The appellant has failed to establish any special circumstances that would justify the recall of the Court’s mandate. There is no evidence that the judgment was obtained by fraud on the part of the Secretary. The appellant does not argue that any ministerial error led to the adverse decision, or that the law or circumstances have changed in any way that would warrant the recall. There is nothing to suggest that the newly submitted evidence was unavailable to the appellant at the time of the dismissal of his appeal. In fact, the only error that can be found is the appellant’s failure to present the evidence when he had the opportunity to do so and the Court was authorized to consider it. Even if the appellant’s newly presented evidence had been submitted prior to the July 14, 1993, order, and it affected the outcome, it would still not justify a recall of the mandate. Extraordinary relief cannot be used as a device for granting a late rehearing, even if the Court “becomes doubtful of the wisdom of the decision that has been entered and become final.” Greater Boston Television Corp., 463 F.2d at 277; Johnson v. Bechtel Associates Professional Corp., 801 F.2d 412, 416 (D.C.Cir.1986).

Finally, the Court is compelled to note that the evidence submitted in connection with the instant motion would not have changed the original result. The ultimate burden of establishing jurisdiction rested with the appellant. See McNutt v. G.M.A.C., 298 U.S. 178, 189, 56 S.Ct. 780, 785, 80 L.Ed. 1135 (1936); Bethea v. Derwinski, 2 Vet.App. 252, 255 (1992). This Court’s jurisdiction derives exclusively from statutory grants of authority provided by Congress and may not be extended beyond that permitted by law. See Christianson v. Colt Industries Operating Corp., 486 U.S. 800, 818, 108 S.Ct. 2166, 2178-79, 100 L.Ed.2d 811 (1988); Machado v. Derwinski, 928 F.2d 389 (Fed.Cir.1991); Dudley v. Derwinski, 2 Vet.App. 602, 605 (1992) (en banc order). To have been timely filed under 38 U.S.C. § 7266(a) and Rule 4 of this Court’s Rules of Practice and Procedure, the NO A in this appeal must have been filed with the Court within 120 days after notice of the BVA decision was mailed to the appellant’s last known address. 38 U.S.C. §§ 7104(e), 7266(a); see Butler v. Derwinski, 960 F.2d 139, 140-41 (Fed.Cir.1992). In the absence of clear and convincing evidence to the contrary, the Board is presumed to have mailed its decision in accordance with 38 U.S.C. § 7104. Ashley v. Brown, 6 Vet.App. 52, 56 (1993).

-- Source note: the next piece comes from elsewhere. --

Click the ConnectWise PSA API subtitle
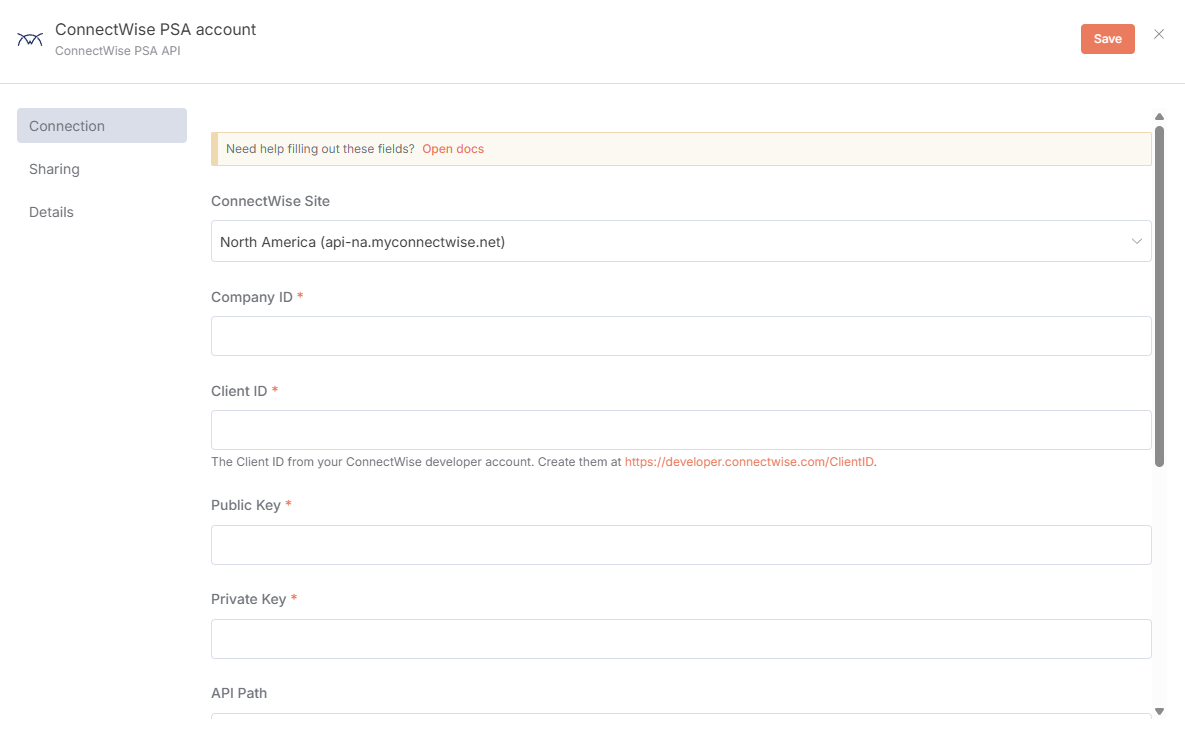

The record reflects that the Board mailed its decision to the appellant’s last known address, as then required by 38 U.S.C. § 7104(e), and the appellant has not presented any evidence to the contrary. Although the appellant contends that he did not receive the decision because of a change of address, he does not allege that the Board was aware of his new address at the time the BVA decision was issued. When the decision was returned to the Board, the Board did make further attempts to deliver the decision to the veteran. The Secretary acknowledges that the BVA had some difficulty with those subsequent attempts (Resp. at 7), but it was the date of the original mailing to the appellant’s last known address that marked the start of the 120-day period. See Thompson v. Brown, 8 Vet.App. 169, 179 (1995), sua sponte recons, ordered on other grounds, 8 Vet.App. 430 (1995), reaff'd, 9 Vet.App. 173 (1996); cf. Hyson v. Brown, 5 Vet.App. 262, 265 (1993). Thus, the appellant has failed to present the evidence necessary to establish this Court’s jurisdiction. See McNutt, supra.

III. CONCLUSION

Upon consideration of the foregoing, the Court holds that no exceptional circumstances exist that would justify the recall of its mandate, and the appellant’s motion to vacate the Court’s mandate, reconsider its dismissal, and reinstate the appeal is DENIED.